Aim of the task => As an exercise in exact copying, transcribe the lines below from the one holding "Task: Open 計畫清單 breadcrumb link" through the last, with both ends included and pictures left out.

Records shown =>
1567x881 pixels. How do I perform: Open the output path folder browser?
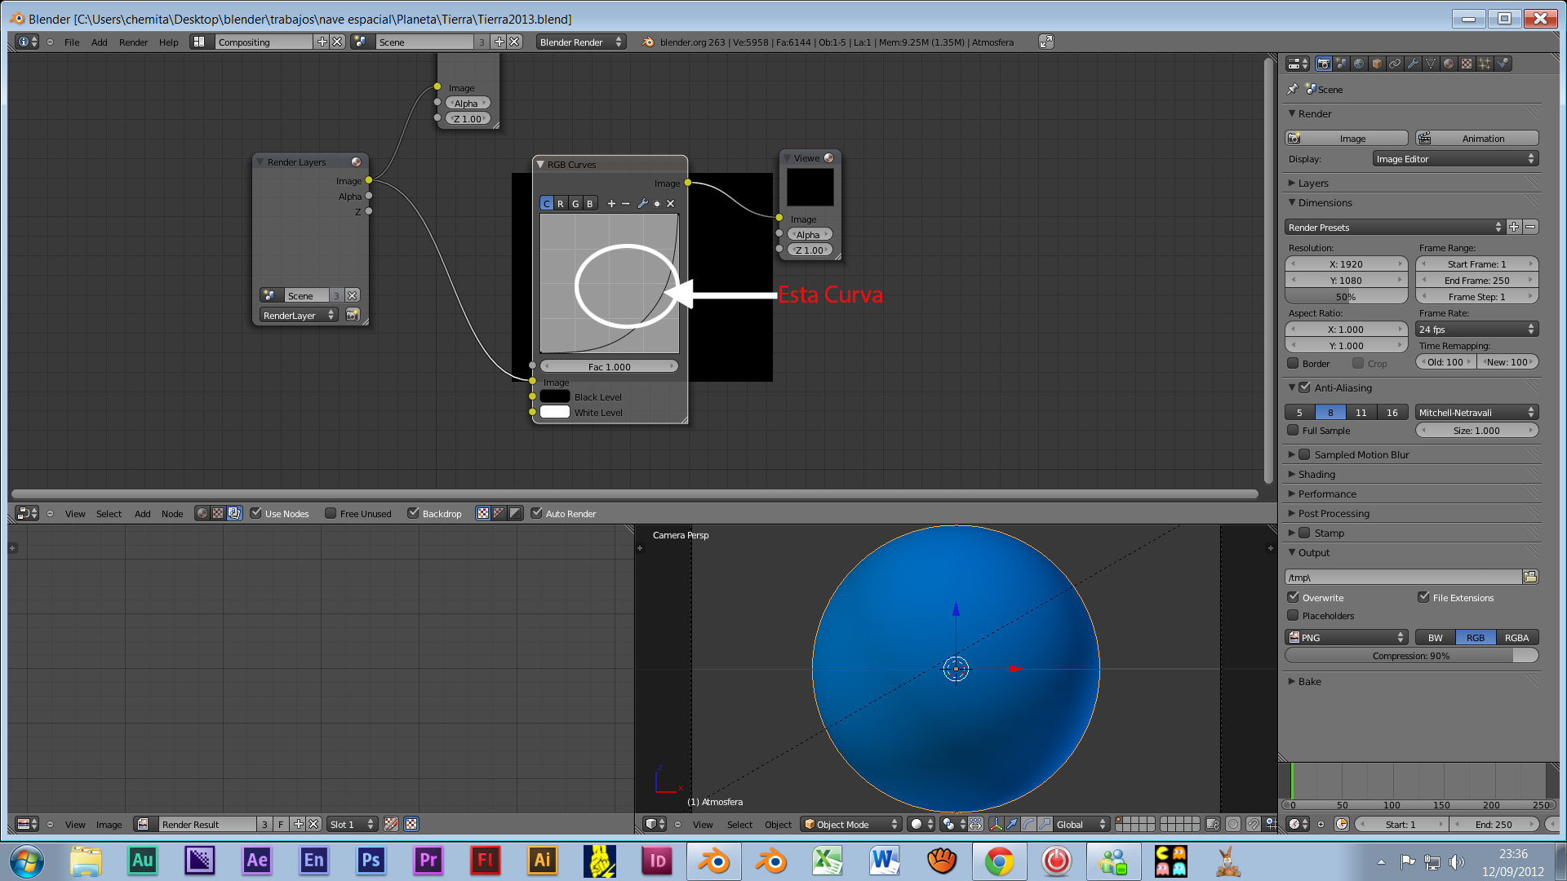[1530, 577]
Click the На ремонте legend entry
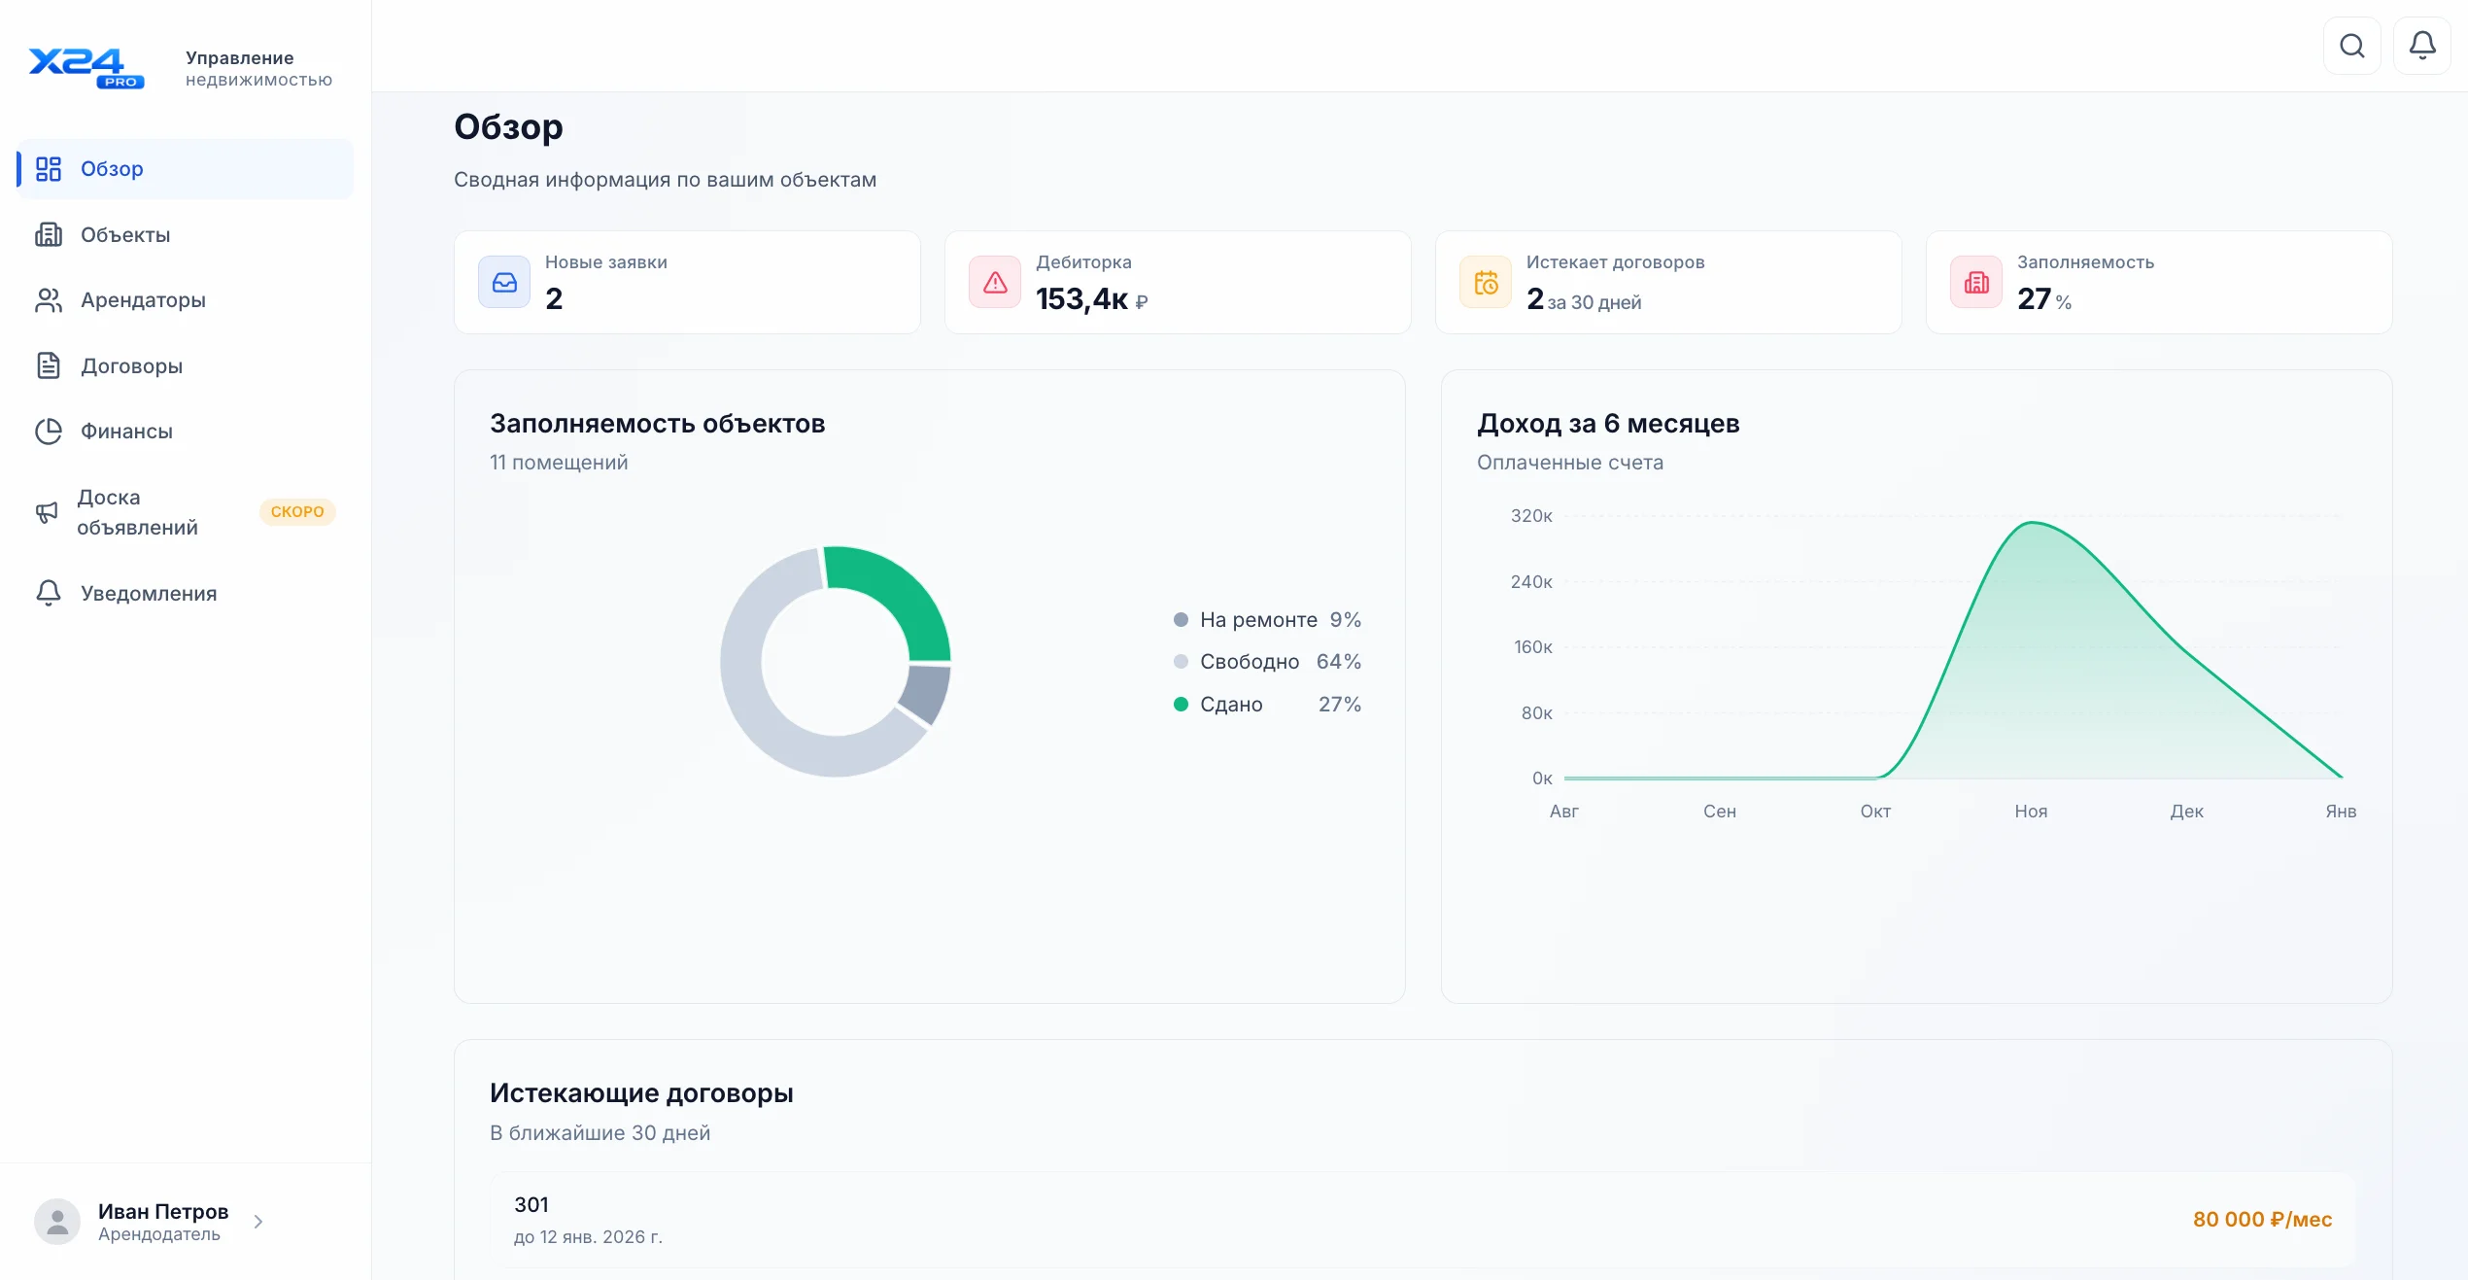Image resolution: width=2468 pixels, height=1280 pixels. coord(1258,620)
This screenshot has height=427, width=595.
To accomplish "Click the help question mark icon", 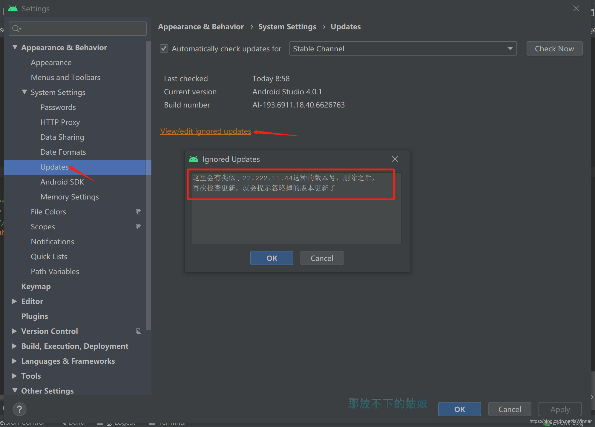I will pos(19,409).
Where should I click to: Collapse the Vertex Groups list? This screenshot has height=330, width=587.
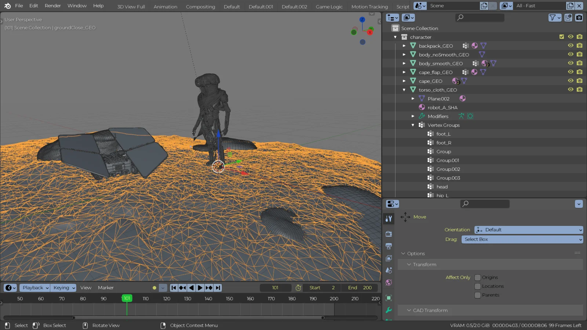(x=412, y=125)
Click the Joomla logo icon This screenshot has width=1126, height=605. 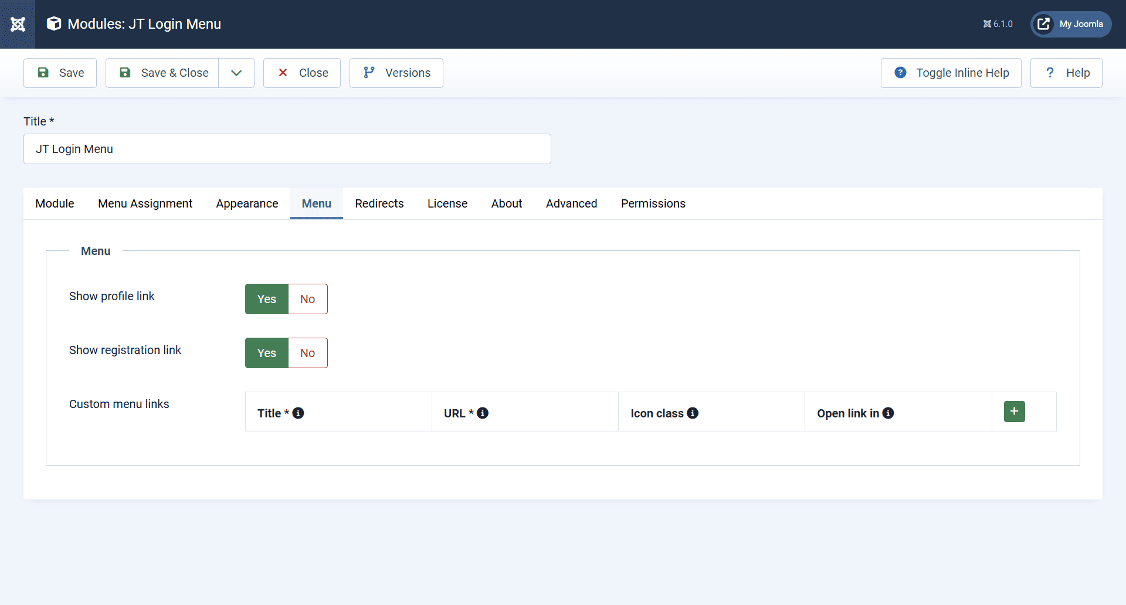point(18,24)
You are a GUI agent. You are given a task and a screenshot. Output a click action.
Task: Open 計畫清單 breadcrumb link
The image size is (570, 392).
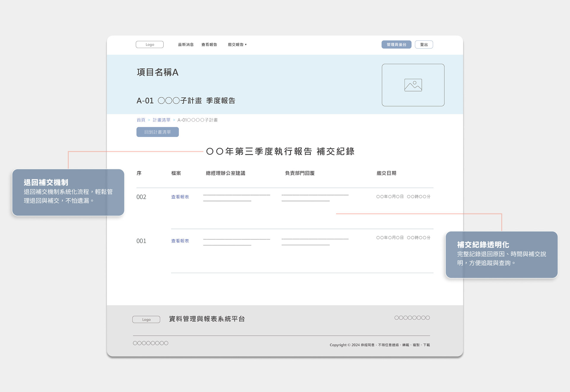(162, 120)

Exercise result =>
Task: Open 計畫清單 breadcrumb link
The image size is (570, 392).
(162, 120)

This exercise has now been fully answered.